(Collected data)
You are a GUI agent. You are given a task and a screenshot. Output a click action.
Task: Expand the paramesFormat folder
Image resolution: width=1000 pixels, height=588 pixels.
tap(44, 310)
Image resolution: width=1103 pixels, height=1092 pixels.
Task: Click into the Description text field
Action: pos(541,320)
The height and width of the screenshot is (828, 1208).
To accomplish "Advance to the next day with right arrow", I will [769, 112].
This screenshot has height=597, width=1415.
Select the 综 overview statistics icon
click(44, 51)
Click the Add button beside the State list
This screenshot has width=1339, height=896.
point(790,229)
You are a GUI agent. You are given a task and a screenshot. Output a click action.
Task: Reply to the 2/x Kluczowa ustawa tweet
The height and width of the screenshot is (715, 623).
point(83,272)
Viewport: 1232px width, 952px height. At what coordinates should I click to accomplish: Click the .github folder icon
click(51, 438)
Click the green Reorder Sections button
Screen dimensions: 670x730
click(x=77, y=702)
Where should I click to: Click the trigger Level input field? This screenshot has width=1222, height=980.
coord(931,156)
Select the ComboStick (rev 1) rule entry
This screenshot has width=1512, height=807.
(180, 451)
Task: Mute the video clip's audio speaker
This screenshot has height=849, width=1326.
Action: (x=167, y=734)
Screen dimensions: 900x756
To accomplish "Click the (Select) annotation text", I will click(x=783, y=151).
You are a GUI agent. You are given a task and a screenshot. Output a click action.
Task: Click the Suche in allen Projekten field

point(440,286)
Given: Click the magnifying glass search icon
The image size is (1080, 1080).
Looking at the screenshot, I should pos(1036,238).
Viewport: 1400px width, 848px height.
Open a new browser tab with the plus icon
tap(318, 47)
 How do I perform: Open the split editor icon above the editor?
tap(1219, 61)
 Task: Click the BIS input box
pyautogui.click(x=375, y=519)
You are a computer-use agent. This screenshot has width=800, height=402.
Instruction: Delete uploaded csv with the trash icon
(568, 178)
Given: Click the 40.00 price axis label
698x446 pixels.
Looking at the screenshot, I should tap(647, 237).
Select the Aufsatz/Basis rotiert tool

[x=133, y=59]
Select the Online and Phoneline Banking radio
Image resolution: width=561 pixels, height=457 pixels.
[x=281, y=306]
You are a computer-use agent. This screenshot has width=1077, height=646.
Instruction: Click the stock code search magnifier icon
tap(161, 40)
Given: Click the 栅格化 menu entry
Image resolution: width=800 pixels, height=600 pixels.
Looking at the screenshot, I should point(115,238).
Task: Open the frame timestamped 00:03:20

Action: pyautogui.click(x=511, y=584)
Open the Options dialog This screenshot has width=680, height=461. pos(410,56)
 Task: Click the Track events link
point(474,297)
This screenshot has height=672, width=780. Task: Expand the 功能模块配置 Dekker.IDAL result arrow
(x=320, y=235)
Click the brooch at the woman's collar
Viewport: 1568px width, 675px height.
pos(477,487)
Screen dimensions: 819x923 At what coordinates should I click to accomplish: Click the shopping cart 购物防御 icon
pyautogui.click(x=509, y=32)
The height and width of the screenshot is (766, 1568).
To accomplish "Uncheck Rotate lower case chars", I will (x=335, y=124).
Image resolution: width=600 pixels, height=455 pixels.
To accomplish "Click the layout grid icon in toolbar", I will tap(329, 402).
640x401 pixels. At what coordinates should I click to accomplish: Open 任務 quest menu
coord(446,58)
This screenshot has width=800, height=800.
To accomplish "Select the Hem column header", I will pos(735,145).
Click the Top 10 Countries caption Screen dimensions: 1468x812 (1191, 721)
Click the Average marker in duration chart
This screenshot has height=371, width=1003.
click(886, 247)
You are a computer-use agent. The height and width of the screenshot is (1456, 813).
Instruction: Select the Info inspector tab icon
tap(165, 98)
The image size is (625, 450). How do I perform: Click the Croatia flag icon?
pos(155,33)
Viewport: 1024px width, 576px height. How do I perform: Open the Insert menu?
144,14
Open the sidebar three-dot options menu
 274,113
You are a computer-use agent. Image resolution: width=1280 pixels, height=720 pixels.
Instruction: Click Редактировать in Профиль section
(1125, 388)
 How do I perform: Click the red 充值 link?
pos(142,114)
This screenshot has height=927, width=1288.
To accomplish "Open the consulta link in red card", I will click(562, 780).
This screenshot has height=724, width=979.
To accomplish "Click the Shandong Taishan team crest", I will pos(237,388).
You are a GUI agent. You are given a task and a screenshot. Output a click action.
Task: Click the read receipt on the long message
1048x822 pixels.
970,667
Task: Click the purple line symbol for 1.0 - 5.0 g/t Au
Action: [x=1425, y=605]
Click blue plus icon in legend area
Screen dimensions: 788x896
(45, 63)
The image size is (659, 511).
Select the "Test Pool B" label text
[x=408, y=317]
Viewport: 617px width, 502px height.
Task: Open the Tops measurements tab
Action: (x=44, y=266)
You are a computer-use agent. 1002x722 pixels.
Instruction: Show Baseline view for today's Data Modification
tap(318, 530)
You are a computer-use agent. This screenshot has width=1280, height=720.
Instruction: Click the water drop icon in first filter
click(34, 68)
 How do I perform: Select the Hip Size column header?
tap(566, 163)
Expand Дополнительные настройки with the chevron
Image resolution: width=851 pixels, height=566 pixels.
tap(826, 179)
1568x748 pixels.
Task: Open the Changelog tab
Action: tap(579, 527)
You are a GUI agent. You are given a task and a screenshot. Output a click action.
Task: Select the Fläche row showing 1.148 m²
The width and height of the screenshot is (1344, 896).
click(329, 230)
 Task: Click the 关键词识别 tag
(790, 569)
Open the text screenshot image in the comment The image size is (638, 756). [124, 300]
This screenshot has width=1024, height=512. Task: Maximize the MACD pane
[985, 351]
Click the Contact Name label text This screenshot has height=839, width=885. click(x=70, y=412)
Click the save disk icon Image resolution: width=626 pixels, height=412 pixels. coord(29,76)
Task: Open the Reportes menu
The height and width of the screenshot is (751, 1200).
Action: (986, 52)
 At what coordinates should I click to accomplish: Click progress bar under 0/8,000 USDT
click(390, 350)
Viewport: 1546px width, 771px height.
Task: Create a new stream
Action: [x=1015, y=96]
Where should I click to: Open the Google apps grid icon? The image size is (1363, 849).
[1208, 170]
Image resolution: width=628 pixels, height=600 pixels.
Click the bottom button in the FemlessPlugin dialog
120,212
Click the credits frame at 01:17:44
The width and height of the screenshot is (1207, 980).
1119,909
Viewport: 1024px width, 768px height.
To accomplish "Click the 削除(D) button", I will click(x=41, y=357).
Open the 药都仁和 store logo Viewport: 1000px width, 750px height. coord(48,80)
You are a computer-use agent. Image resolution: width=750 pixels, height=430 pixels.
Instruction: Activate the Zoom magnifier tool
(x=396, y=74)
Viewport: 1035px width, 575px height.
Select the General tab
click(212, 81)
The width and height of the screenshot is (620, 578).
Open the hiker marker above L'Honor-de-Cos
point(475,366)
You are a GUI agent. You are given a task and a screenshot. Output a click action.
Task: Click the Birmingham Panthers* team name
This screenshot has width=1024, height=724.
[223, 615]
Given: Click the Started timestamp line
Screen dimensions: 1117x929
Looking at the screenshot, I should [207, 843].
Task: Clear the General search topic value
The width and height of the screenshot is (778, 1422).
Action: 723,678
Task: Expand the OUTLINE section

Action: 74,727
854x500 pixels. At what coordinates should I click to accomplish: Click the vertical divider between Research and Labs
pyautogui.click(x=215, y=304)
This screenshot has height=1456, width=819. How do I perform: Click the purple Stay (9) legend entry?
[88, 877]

TASK STATEMENT:
Look above and repeat, character for character, the lines from the first one to the line with "Screen dimensions: 900x756", counting both.

SOLUTION FOR THIS TASK:
You are a GUI agent. You are given a task and a screenshot. Output a click action.
Task: Expand the paramesFormat folder
Image resolution: width=1000 pixels, height=588 pixels.
tap(44, 310)
Image resolution: width=1103 pixels, height=1092 pixels.
Task: Click into the Description text field
Action: pos(541,320)
The height and width of the screenshot is (828, 1208).
To accomplish "Advance to the next day with right arrow", I will [769, 112].
This screenshot has height=597, width=1415.
Select the 综 overview statistics icon
click(44, 51)
Click the Add button beside the State list
This screenshot has width=1339, height=896.
point(790,229)
You are a GUI agent. You are given a task and a screenshot. Output a click action.
Task: Reply to the 2/x Kluczowa ustawa tweet
The height and width of the screenshot is (715, 623).
point(83,272)
Viewport: 1232px width, 952px height. At what coordinates should I click to accomplish: Click the .github folder icon
click(51, 438)
Click the green Reorder Sections button
Screen dimensions: 670x730
click(x=77, y=702)
Where should I click to: Click the trigger Level input field? This screenshot has width=1222, height=980.
coord(931,156)
Select the ComboStick (rev 1) rule entry
This screenshot has width=1512, height=807.
(180, 451)
Task: Mute the video clip's audio speaker
This screenshot has height=849, width=1326.
Action: (x=167, y=734)
Screen dimensions: 900x756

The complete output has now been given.